And then, contra Andrew, we have this douchebag:
If I were George Bush right about now, I’d wrap my arms around Harry Reid and give him a great big kiss on the cheek. And I might even consider sending Speaker Pelosi a dozen roses, thanking her for playing her part to perfection in this Democratic Party defeatist extravaganza. For in truth, the Democrats are handing the President the one thing he desperately needed in order to maintain the surge, veto the Iraq supplemental with its timetables and withdrawal stipulations, and unite the Republicans as they haven’t been since the election last November; a political club with which to beat his opponents and re-energize support for the war among his base.

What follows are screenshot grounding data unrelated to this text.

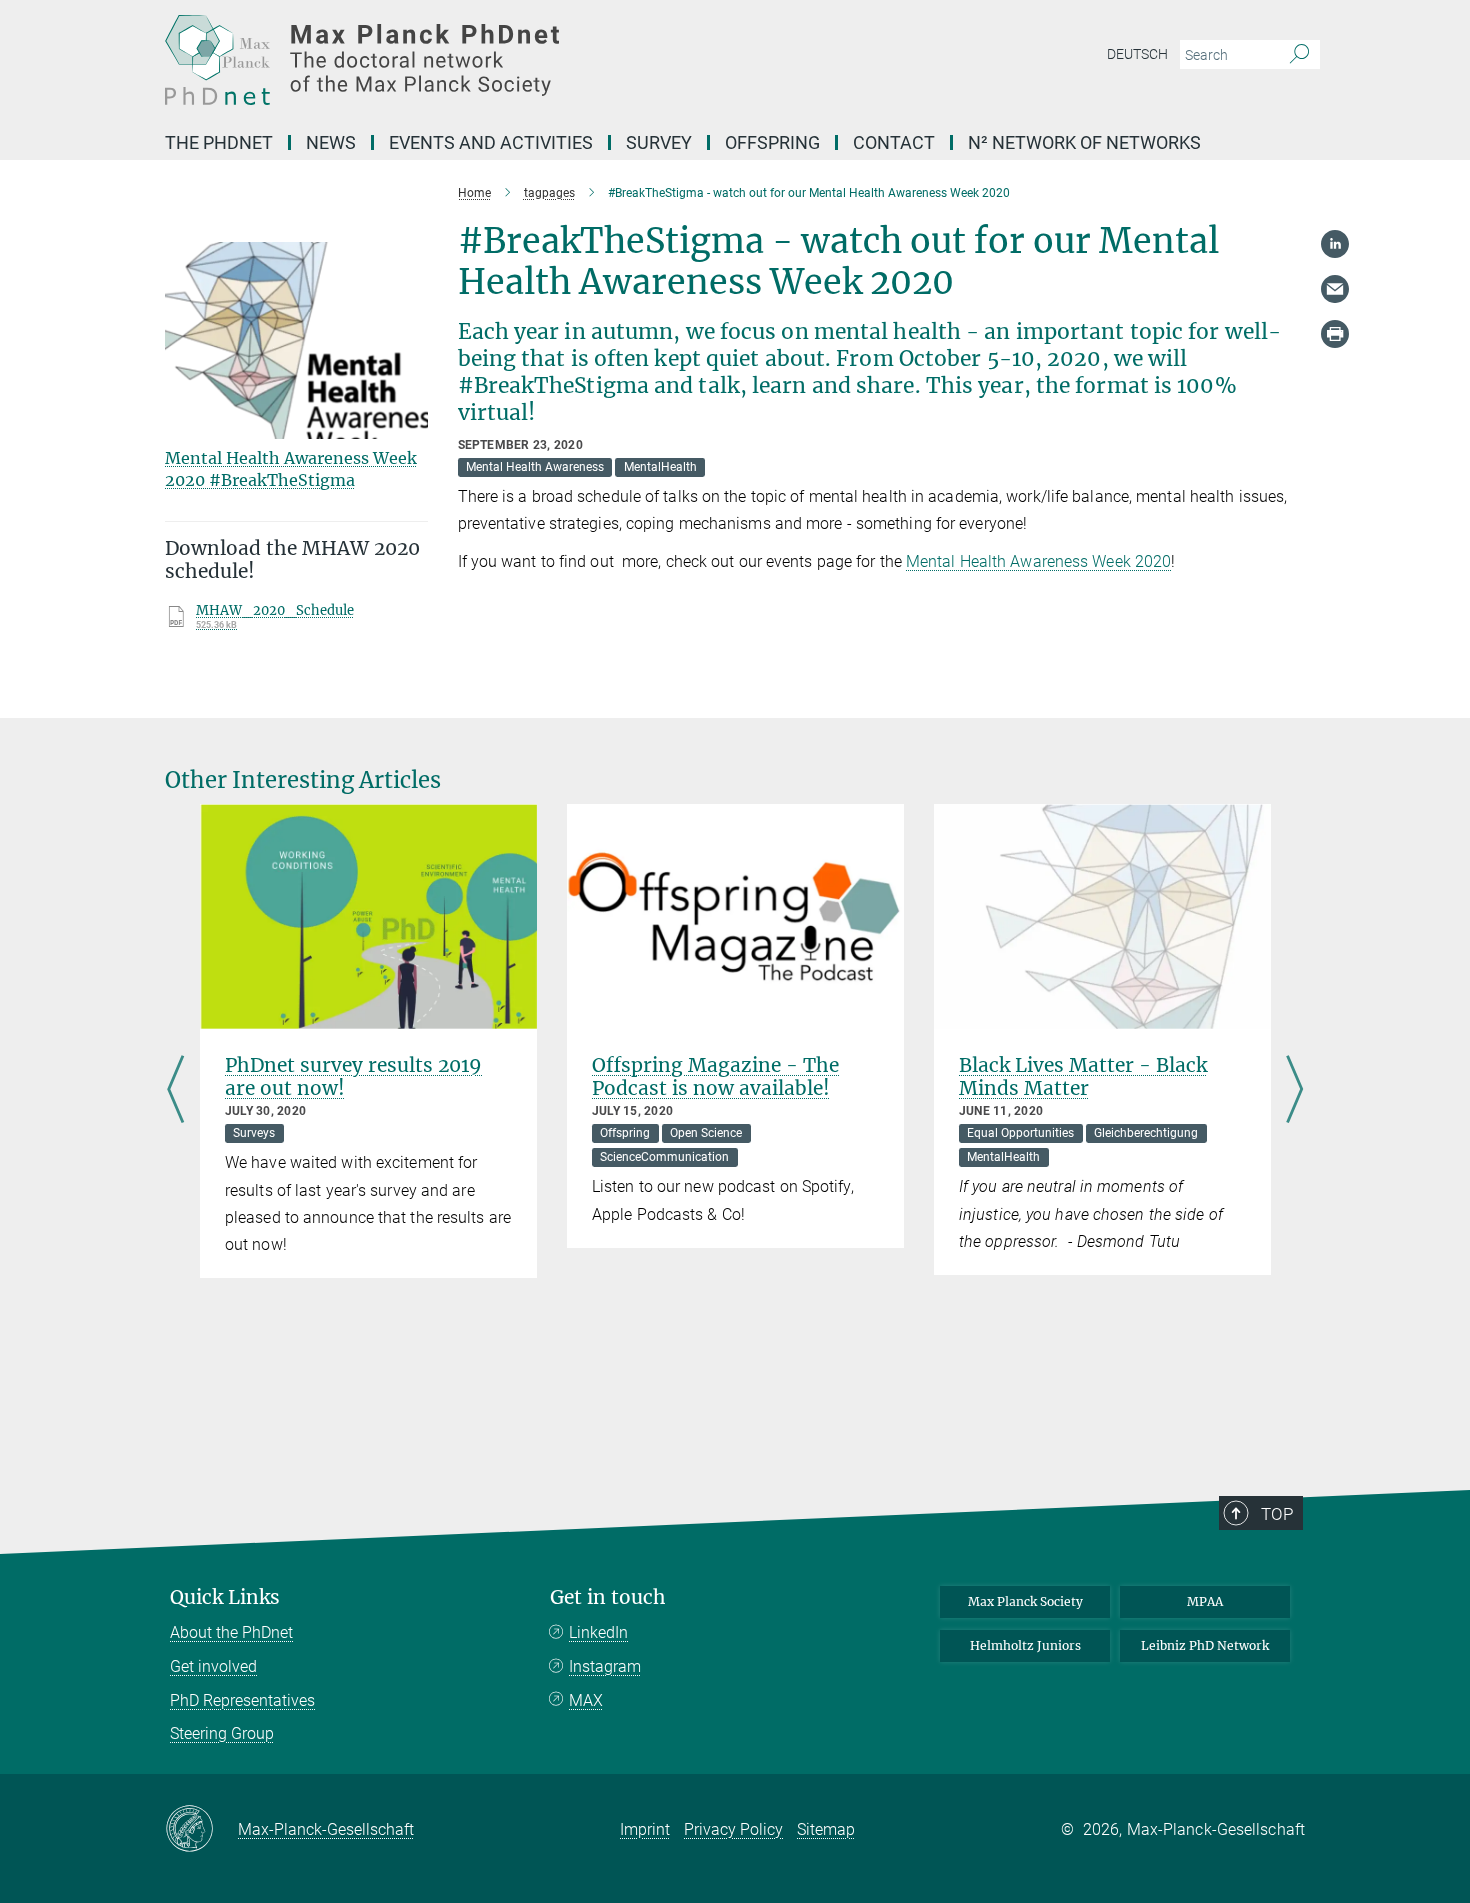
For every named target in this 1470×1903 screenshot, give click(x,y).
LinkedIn (598, 1632)
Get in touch (608, 1597)
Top (1277, 1514)
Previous (175, 1091)
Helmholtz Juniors (1025, 1645)
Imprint (645, 1829)
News (331, 142)
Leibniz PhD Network (1205, 1645)
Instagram (605, 1666)
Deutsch (1137, 54)
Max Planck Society (1025, 1601)
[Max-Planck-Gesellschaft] (201, 1830)
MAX (586, 1700)
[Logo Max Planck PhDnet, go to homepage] (540, 60)
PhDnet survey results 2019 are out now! (353, 1076)
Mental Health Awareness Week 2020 (1038, 561)
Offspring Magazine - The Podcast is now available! (715, 1076)
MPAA (1205, 1601)
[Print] (1335, 334)
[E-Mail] (1335, 289)
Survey (659, 142)
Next (1294, 1091)
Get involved (213, 1666)
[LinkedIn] (1335, 244)
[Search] (1299, 55)
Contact (894, 142)
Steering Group (222, 1733)
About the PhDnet (231, 1632)
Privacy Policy (733, 1829)
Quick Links (225, 1597)
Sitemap (826, 1829)
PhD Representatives (242, 1700)
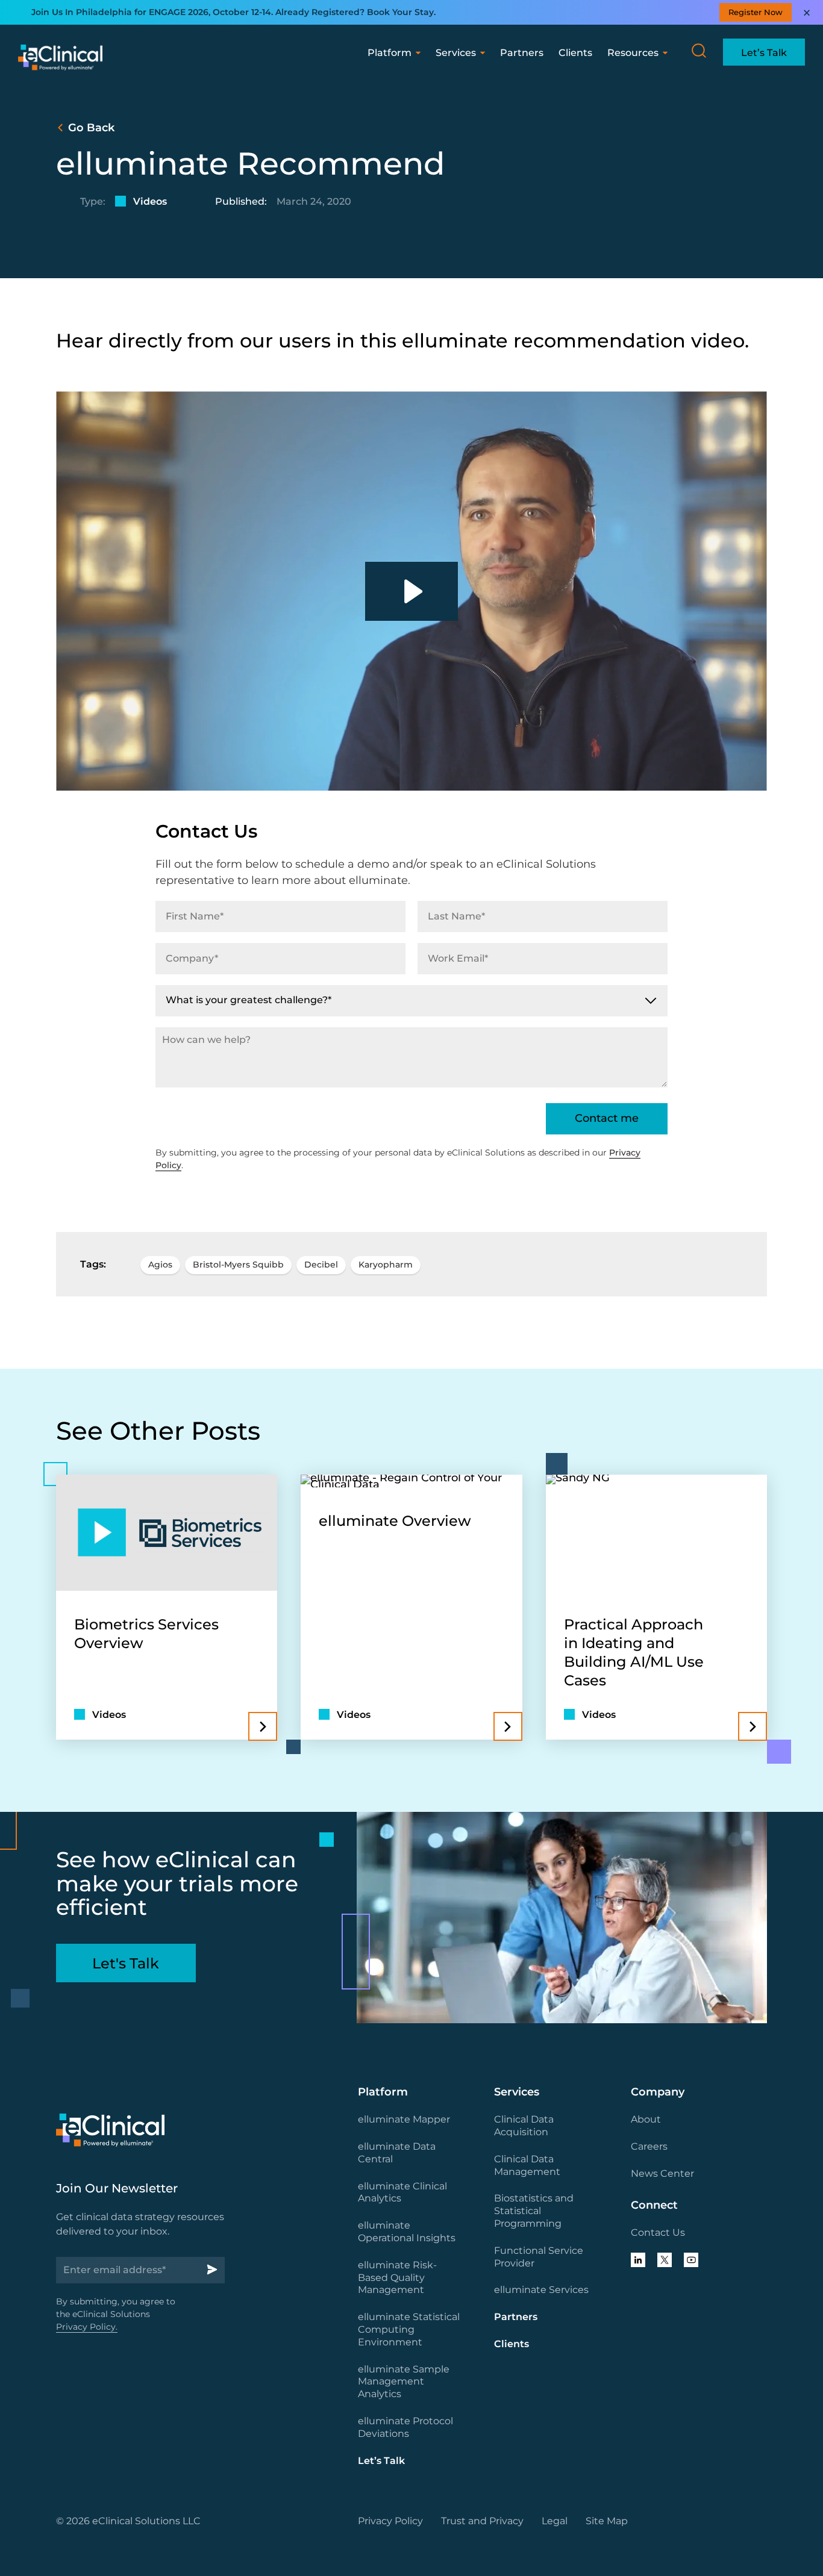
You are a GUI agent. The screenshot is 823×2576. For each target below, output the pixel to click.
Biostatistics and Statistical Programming (534, 2210)
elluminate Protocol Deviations (405, 2427)
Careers (649, 2146)
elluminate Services (541, 2289)
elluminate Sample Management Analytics (403, 2381)
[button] (699, 50)
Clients (575, 52)
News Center (662, 2173)
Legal (555, 2521)
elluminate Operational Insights (406, 2232)
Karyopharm (385, 1264)
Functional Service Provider (538, 2257)
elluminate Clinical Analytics (402, 2192)
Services (456, 52)
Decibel (321, 1264)
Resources (633, 52)
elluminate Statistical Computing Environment (409, 2329)
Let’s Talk (381, 2460)
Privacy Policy (390, 2521)
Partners (521, 52)
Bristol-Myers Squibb (238, 1264)
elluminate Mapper (404, 2119)
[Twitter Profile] (664, 2260)
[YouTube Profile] (691, 2260)
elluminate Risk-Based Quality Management (397, 2277)
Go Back (91, 127)
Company (657, 2091)
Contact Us (658, 2232)
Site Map (607, 2521)
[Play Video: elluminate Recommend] (411, 591)
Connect (654, 2205)
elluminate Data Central (397, 2153)
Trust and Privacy (482, 2521)
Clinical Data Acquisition (524, 2126)
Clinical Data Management (527, 2165)
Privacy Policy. (86, 2326)
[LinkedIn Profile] (638, 2260)
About (646, 2119)
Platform (389, 52)
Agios (160, 1264)
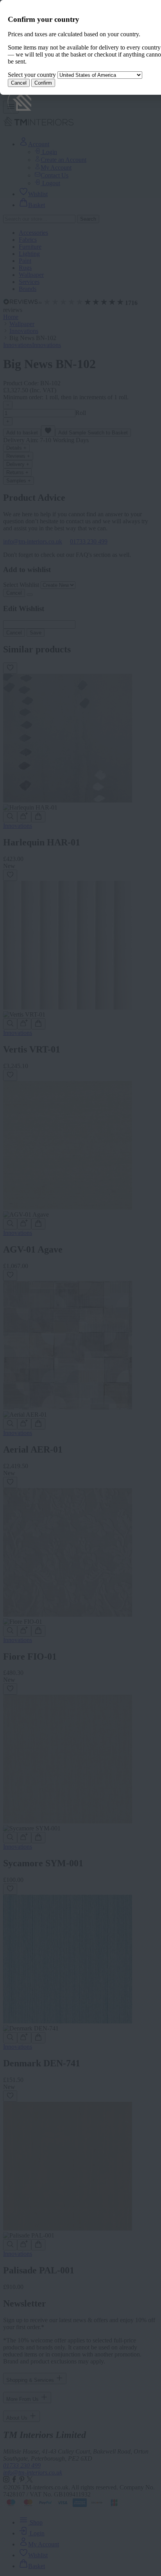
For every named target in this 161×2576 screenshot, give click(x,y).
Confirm (43, 83)
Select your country (32, 74)
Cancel (19, 83)
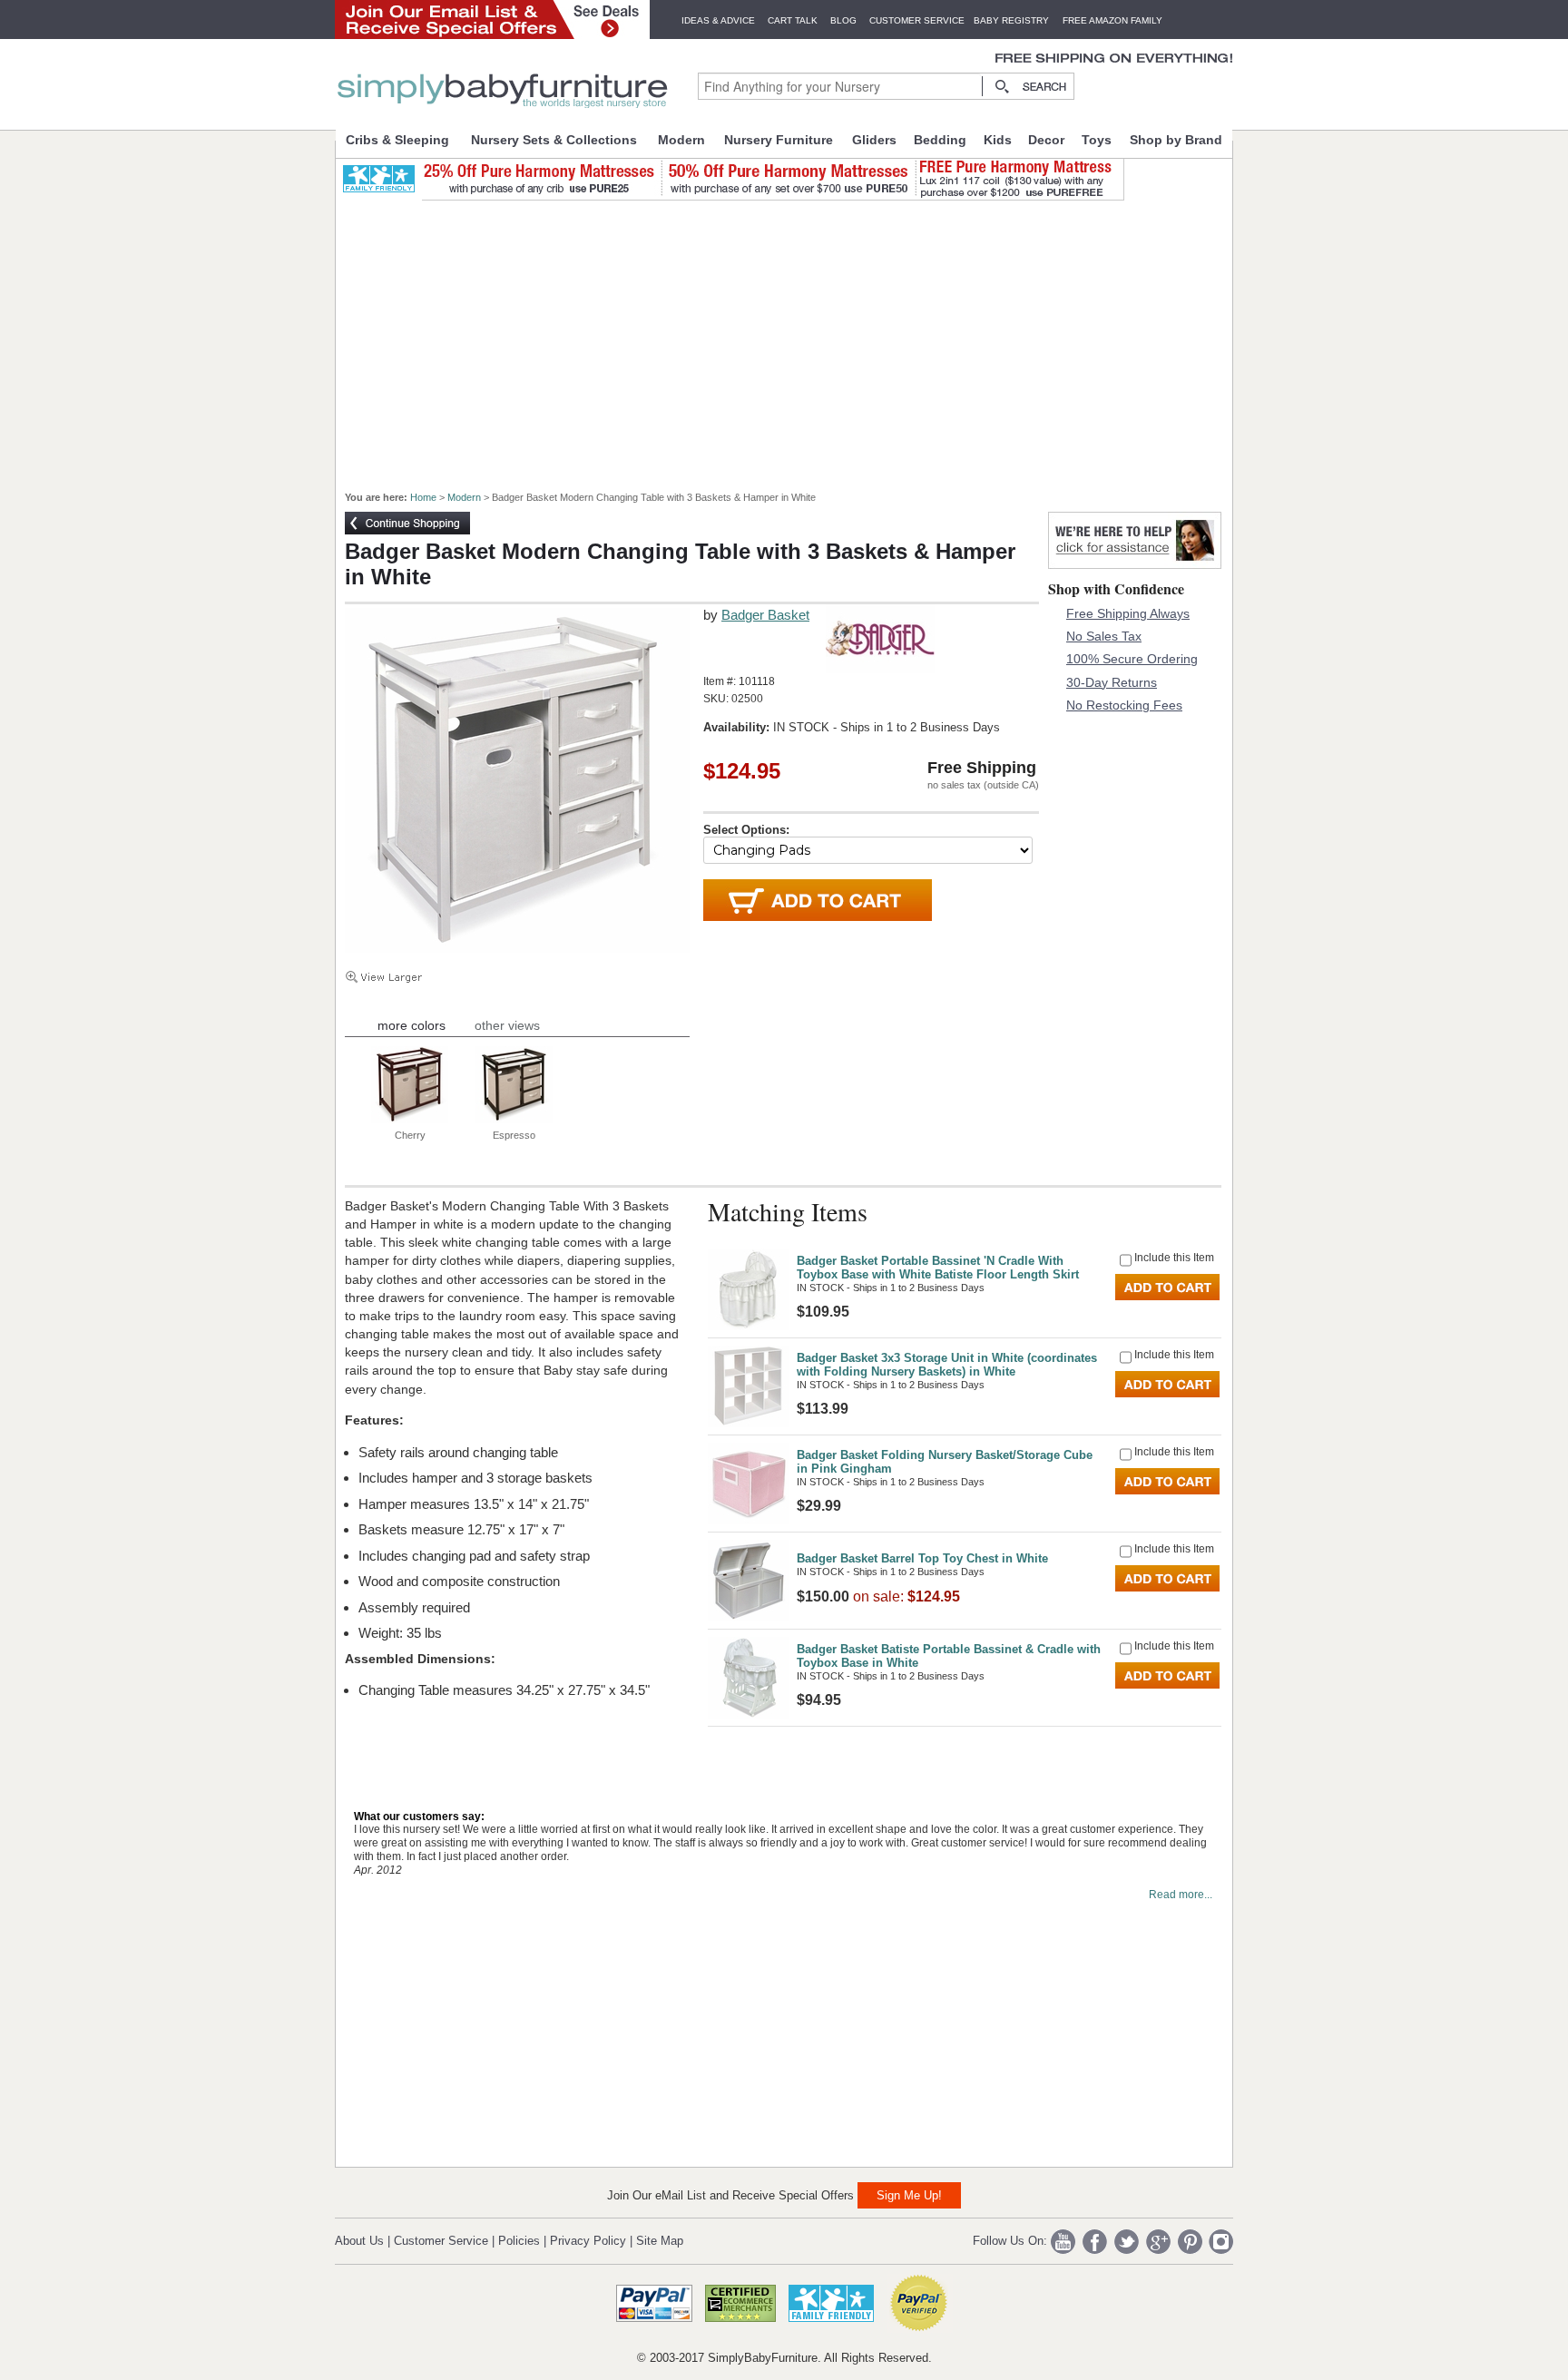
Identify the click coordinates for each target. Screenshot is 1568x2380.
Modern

It’s been a while since Bush was presented with such a gift. In previous months, the Democrats played the Iraq card with great care and skill, not getting too much out in front of the American people while maintaining support for their position by framing the debate as one of “altering course” rather than cut and run. They successfully portrayed the President as intransigent on changing strategy. And, of course, the Democrats were helped enormously by the constant drumbeat of negativity regarding the surge as a result of several high profile, horrific bombings with large civilian death tolls.
As an aside, in one of the great historical ironies of all time, the very same elements in the media and on the left that took the Pentagon to task 40 years ago for harping on enemy body counts to show progress in the Viet Nam War now confidently use body counts to show that the surge supposedly isn’t working.
C’est la vie! C’est la guerre!. . .In truth, the Democrats and the left have already left the surge for dead. No matter what news comes out of Iraq, the Democrats will spin it to prove that the strategy is not working. Unfortunately, this will be relatively easy to do since the insurgents and terrorists are very obliging in working hand in hand with the defeatists in Congress to undermine the President’s strategy by getting as big a bang for their buck with each brutal attack on innocent civilians as they can.
Yeah, right. The President's strategy. Of ensuring defeat even before the whole thing started:
Before the invasion of Iraq, Army Chief of Staff Eric Shinseki and Army Secretary Thomas White advised Rumsfeld that many more troops would be needed to secure Iraq (something on the order of 250,000 to 300,000). Secretary of State Colin Powell, whose State Department was shut out of the post-war planning process, also privately argued for a bigger force. A RAND Corporation analysis, published in summer 2003, offered a range of estimates for what size force would be necessary in Iraq. Using troops-to-population ratios from previous occupations, RAND projected that, two years after the invasion, it would take anywhere from 258,000 troops (the Bosnia model), to 321,000 (post-World War II Germany), to 526,000 (Kosovo) to secure the peace.